Within the listing, each line that has the string "below" should be copied.

::::

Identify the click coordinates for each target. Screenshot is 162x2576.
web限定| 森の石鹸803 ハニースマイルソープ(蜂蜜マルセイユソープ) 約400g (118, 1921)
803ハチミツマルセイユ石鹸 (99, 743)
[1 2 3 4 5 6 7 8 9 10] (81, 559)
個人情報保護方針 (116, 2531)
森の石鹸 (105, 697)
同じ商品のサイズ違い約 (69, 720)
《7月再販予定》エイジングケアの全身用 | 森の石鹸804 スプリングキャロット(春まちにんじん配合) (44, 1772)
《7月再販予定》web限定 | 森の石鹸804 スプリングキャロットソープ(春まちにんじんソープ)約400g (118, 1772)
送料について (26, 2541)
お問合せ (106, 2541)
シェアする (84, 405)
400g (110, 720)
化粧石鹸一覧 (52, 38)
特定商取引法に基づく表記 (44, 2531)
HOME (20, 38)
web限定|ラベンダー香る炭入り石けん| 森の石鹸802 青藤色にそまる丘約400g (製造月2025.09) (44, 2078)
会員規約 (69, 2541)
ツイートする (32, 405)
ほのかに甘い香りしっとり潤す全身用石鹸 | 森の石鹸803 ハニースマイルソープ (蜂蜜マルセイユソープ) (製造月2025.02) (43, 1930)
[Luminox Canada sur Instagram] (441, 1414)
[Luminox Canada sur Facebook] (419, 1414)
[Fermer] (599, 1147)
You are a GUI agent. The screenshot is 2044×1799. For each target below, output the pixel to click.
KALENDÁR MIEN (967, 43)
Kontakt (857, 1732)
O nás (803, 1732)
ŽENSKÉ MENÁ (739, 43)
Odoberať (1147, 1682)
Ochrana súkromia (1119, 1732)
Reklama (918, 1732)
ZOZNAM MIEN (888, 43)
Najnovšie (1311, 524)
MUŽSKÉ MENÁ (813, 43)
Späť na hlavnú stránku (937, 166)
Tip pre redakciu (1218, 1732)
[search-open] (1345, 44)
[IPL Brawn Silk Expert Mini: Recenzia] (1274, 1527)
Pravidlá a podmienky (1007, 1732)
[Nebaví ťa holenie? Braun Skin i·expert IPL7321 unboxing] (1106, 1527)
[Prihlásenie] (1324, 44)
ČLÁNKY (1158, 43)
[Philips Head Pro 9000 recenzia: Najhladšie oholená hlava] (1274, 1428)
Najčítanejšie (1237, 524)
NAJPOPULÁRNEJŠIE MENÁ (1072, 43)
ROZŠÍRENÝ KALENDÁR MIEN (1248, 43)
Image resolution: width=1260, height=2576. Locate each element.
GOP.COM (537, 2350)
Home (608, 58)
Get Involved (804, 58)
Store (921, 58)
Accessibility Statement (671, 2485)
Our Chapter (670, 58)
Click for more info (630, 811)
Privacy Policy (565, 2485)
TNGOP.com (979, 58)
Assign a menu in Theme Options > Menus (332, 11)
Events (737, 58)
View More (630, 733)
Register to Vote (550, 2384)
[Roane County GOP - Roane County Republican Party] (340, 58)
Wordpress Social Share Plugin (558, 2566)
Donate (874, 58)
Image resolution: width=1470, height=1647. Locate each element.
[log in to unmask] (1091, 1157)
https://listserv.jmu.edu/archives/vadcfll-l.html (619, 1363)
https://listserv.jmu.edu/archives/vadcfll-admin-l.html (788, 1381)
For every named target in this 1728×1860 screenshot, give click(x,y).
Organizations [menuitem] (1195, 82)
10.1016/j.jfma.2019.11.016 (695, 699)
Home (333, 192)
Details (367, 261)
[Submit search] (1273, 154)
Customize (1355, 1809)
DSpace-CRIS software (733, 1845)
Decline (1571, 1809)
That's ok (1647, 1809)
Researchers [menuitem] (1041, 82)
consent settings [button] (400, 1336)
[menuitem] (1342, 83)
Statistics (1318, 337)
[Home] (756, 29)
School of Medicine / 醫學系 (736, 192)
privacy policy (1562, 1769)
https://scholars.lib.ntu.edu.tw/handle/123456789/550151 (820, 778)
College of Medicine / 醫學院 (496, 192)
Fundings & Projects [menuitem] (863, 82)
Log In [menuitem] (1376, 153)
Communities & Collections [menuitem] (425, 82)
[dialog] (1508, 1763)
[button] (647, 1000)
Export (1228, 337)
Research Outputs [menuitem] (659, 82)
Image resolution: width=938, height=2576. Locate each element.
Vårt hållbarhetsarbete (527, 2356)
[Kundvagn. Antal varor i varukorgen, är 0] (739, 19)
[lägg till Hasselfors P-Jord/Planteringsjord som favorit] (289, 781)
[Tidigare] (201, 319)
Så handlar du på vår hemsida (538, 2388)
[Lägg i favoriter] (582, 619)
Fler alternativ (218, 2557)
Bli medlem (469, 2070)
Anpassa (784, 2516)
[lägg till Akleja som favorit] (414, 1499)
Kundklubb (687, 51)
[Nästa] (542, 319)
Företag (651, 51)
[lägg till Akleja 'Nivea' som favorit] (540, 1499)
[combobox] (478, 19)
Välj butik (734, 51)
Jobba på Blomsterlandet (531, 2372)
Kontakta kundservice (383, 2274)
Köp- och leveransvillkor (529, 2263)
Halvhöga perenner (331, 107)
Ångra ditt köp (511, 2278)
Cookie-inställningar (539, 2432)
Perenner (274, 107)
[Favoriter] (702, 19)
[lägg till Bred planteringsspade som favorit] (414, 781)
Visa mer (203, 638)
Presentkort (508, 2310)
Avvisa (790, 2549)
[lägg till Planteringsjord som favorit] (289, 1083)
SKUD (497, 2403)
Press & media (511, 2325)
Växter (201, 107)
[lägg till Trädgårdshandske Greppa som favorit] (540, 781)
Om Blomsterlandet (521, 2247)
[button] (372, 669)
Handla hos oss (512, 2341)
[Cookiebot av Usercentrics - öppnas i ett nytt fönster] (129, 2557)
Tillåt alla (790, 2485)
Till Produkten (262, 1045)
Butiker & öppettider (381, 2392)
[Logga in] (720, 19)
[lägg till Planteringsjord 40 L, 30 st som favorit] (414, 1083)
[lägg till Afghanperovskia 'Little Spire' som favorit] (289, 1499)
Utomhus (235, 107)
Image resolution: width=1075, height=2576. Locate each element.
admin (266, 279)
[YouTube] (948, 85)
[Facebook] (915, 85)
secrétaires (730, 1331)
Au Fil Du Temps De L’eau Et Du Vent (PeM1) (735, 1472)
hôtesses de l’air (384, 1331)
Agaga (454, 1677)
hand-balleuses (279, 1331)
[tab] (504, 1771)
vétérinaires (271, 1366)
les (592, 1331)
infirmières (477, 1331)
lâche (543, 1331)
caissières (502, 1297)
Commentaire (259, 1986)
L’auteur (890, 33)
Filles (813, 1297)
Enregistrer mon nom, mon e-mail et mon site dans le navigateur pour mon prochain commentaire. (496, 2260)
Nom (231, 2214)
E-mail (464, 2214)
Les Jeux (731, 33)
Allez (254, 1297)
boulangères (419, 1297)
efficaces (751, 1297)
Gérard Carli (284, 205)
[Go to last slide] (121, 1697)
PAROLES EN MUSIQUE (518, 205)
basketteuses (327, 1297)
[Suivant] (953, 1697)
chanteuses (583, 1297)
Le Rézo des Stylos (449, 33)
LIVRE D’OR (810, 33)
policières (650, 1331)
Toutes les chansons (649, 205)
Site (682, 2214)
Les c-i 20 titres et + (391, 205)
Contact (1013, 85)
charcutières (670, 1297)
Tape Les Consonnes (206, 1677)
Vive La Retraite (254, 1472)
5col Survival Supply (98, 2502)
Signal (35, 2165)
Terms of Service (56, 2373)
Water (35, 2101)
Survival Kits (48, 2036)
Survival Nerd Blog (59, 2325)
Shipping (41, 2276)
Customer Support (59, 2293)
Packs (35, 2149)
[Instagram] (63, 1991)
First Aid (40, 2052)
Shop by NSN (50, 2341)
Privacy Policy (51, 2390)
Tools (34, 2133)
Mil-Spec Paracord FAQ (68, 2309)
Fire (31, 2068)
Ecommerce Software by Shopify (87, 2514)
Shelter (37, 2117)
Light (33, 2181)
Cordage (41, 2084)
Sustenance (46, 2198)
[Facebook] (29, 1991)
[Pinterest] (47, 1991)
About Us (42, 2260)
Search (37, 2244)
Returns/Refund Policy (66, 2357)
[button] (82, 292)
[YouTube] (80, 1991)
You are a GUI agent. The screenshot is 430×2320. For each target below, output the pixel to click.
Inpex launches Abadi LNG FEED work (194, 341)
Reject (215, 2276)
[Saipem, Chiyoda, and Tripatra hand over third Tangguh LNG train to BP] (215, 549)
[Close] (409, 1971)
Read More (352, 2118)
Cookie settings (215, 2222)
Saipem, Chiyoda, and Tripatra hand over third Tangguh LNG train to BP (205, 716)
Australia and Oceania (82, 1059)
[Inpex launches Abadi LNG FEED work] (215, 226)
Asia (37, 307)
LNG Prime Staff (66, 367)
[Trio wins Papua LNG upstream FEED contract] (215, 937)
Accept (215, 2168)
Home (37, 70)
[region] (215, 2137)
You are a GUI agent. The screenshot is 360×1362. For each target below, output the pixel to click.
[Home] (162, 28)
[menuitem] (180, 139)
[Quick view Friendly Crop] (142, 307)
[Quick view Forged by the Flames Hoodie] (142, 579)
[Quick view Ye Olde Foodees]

::::

[Solved problem]
You are a GUI agent. The screenshot is 2044×1799. For each target below, output the pixel to click.
You are a GUI agent. The screenshot is 430×2320. For each target below, output the pixel to click.
You are a GUI agent. The screenshot is 360×1362. For each target below, output the pixel to click.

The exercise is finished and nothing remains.